Prof. Wedemeyer : La monothérapie par bulevirtide est très bien tolérée, elle améliore les valeurs hépatiques et réduit le virus. Les seules contraintes sont les injections sous-cutanées quotidiennes. Mais la question de savoir si le virus sera complètement supprimé et si la thérapie pourra être interrompue reste encore ouverte. Certains indices laissent penser qu'il peut y avoir des rechutes.
esanum : Quelles sont les autres approches thérapeutiques ?
Prof. Wedemeyer : Il s'agit d'une deuxième grande question que nous présenterons au congrès : Que se passe-t-il si nous combinons l'interféron et l'inhibiteur d'entrée ? L'étude à ce sujet sera publiée dans un journal de premier plan pendant le congrès. En résumé, on peut dire que davantage de patients deviennent séronégatifs sous les deux traitements combinés. Dans l'étude de combinaison, les deux substances ont été administrées pendant 48 semaines, puis le bulevirtide seul pendant encore 48 semaines. Bien plus de la moitié des patients ont atteint une suppression virale durable. Cela signifie que cette combinaison peut vraiment conduire à une guérison de l'hépatite D.
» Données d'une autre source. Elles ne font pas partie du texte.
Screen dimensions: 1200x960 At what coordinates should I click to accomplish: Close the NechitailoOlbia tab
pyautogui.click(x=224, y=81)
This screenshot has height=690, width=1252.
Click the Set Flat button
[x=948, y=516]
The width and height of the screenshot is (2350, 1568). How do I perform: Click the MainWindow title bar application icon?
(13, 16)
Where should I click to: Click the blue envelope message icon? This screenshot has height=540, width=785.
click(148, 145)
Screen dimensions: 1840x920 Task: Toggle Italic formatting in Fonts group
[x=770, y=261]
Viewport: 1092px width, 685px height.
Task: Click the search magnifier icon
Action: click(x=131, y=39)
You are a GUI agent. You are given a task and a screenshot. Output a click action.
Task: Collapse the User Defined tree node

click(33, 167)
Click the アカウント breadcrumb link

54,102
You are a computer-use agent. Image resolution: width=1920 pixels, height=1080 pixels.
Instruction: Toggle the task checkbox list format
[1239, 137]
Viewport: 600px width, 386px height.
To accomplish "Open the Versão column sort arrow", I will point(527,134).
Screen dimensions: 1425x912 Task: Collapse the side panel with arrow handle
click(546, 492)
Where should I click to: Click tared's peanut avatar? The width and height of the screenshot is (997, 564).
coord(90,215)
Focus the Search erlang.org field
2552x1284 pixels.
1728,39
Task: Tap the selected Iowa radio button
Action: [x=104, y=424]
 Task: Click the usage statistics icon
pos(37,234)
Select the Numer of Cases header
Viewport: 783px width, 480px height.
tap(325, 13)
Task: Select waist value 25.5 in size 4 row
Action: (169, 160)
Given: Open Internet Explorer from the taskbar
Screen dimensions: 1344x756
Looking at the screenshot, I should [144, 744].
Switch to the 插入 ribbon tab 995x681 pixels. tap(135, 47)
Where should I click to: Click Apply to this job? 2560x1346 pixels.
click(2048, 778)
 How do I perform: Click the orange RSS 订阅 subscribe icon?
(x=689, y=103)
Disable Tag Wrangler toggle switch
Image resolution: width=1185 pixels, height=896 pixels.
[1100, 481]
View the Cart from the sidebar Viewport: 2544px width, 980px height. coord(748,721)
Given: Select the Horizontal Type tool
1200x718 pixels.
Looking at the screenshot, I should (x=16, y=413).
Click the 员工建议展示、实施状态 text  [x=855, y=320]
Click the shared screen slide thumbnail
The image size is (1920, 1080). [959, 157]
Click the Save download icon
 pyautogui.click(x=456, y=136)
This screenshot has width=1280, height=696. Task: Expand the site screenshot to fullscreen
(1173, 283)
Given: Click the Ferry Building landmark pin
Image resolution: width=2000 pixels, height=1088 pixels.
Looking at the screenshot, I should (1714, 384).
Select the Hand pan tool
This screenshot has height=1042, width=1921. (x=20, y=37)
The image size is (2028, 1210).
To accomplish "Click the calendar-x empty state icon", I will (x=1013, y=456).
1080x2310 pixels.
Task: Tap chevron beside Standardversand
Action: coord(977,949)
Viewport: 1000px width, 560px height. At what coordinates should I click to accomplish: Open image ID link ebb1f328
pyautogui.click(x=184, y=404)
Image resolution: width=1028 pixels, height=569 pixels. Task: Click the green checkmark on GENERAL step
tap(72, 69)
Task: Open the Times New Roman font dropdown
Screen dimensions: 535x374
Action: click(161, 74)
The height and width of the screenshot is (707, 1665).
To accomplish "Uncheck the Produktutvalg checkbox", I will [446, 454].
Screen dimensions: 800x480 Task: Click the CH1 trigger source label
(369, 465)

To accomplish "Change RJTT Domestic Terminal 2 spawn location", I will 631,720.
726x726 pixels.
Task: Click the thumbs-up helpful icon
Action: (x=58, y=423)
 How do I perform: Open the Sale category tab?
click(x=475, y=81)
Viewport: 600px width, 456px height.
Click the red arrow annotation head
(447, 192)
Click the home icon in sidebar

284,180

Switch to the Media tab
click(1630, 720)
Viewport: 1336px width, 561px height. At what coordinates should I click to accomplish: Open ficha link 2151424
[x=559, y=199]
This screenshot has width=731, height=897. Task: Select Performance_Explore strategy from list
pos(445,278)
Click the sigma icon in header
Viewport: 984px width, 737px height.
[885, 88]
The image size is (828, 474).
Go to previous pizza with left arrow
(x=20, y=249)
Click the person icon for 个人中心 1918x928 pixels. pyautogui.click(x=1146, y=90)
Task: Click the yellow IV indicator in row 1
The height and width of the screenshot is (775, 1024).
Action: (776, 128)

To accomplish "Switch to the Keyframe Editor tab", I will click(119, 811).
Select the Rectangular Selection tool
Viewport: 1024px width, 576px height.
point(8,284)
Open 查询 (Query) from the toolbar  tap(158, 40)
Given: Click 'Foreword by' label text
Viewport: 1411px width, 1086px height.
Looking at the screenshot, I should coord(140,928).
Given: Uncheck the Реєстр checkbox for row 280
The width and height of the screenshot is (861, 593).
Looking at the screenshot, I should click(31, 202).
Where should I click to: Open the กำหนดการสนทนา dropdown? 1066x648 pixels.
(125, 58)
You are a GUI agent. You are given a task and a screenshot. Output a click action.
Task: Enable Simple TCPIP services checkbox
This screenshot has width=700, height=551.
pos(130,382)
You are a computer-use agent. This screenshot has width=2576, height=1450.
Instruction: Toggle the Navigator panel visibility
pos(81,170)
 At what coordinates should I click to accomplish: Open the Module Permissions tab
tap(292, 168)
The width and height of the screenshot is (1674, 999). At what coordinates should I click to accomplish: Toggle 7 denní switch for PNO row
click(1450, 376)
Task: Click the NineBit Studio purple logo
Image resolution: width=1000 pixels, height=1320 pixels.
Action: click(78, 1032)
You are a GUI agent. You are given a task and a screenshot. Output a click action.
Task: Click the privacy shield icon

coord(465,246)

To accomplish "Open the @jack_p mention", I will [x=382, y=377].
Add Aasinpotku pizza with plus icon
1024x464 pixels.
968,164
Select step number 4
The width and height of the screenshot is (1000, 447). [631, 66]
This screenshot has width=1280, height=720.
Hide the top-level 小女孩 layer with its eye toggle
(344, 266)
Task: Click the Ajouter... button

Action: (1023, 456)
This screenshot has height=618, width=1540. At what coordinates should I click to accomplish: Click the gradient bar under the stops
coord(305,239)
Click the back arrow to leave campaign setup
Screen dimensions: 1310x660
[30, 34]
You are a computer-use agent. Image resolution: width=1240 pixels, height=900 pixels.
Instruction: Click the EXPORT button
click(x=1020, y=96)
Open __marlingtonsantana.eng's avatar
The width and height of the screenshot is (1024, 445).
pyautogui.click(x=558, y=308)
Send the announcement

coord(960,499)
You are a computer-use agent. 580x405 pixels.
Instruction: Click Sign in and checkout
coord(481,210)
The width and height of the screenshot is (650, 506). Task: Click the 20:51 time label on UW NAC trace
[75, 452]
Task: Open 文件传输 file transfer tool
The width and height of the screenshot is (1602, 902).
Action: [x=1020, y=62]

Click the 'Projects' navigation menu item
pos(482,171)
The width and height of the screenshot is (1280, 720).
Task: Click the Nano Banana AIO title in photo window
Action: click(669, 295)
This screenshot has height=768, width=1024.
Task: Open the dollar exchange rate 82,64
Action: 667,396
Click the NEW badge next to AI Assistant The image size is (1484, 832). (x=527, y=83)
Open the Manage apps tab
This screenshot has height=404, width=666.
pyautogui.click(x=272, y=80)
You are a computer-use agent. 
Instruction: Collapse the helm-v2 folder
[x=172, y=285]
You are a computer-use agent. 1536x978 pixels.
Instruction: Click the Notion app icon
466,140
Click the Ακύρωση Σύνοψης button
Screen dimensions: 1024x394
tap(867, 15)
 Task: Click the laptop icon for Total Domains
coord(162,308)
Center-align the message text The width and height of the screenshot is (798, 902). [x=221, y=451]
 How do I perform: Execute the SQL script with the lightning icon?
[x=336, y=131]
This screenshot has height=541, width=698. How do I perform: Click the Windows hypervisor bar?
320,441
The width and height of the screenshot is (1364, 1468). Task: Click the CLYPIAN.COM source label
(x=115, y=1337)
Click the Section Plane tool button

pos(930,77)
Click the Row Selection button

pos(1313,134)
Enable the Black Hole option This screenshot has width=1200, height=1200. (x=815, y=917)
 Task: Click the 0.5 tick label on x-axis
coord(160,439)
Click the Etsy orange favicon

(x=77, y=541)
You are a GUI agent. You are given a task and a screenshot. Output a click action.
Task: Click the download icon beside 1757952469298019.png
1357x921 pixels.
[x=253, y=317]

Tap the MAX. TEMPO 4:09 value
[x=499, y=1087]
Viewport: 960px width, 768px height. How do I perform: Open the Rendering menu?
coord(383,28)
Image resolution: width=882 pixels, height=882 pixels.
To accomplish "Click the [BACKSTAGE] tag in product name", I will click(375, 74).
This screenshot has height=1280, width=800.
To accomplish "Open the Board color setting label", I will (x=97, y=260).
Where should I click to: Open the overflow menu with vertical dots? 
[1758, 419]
esanum : Quels patients peuvent en bénéficier?
Prof. Wedemeyer : Tous les patients ne peuvent pas en bénéficier, car certains présentent des contre-indications pour l'interféron. Des données réelles seront également présentées au congrès. L'une des plus grandes cohortes à ce jour a été publiée en Allemagne l'année dernière, et nous constatons que les résultats des études se confirment dans la pratique. Comme nous avons également inclus des patients souffrant d'une maladie hépatique décompensée, nous pouvons montrer que les patients souffrant d'une maladie hépatique avancée peuvent également en profiter. Mais une partie d'entre eux ne répondent toujours pas bien. Pour ces patients, nous avons besoin d'autres thérapies alternatives. Je présenterai par exemple au congrès de l'EASL un poster montrant comment nous pouvons inhiber la formation de la protéine de l'enveloppe de l'hépatite B chez les patients atteints d'hépatite D. Il y a toute une série d'autres approches innovantes que nous verrons au congrès de l'EASL.
esanum : Qu'est-ce que cela signifie maintenant pour le quotidien clinique ?
Prof. Wedemeyer : Il existe trois groupes de patients différents. D'abord, les patients qui tolèrent en principe l'interféron. C'est avec eux qu'il faut discuter du traitement combiné avec le bulevirtide. Un deuxième groupe, qui craint les effets secondaires de l'interféron ou pour qui l'interféron est contre-indiqué, reçoit la monothérapie avec le bulevirtide. Dans ce cas, la recommandation actuelle est une thérapie à long terme. Le troisième groupe souffre d'une maladie hépatique avancée. Comme la substance est jusqu'à présent seulement approuvée pour les maladies hépatiques compensées, il faut utiliser pour eux la thérapie à long terme avec le bulevirtide hors AMM. Pour des raisons éthiques, nous ne pouvons pas priver ces patients de cette thérapie qui peut vraiment les aider. Il faut alors discuter d'une prise en charge des coûts avec les caisses.
Le Prof. Dr. Heiner Wedemeyer est directeur de la clinique de gastroentérologie, hépatologie, infectiologie et endocrinologie à l'Université de médecine de Hanovre. Il a étudié la médecine et la musicologie à Göttingen. Ses principaux axes cliniques couvrent l'ensemble des domaines de la gastroentérologie et de l'hépatologie, ainsi que l'infectiologie et la médecine de transplantation.
Sur le plan scientifique, Heiner Wedemeyer se concentre principalement sur les maladies inflammatoires et virales du foie et du tractus gastro-intestinal. Actuellement, il est chef de projet au Centre allemand de recherche sur les infections, dans plusieurs projets collaboratifs financés par le BMBF et porte-parole du consortium de recherche européen "D-SOLVE" pour l'étude de nouvelles stratégies de traitement personnalisé de l'hépatite D.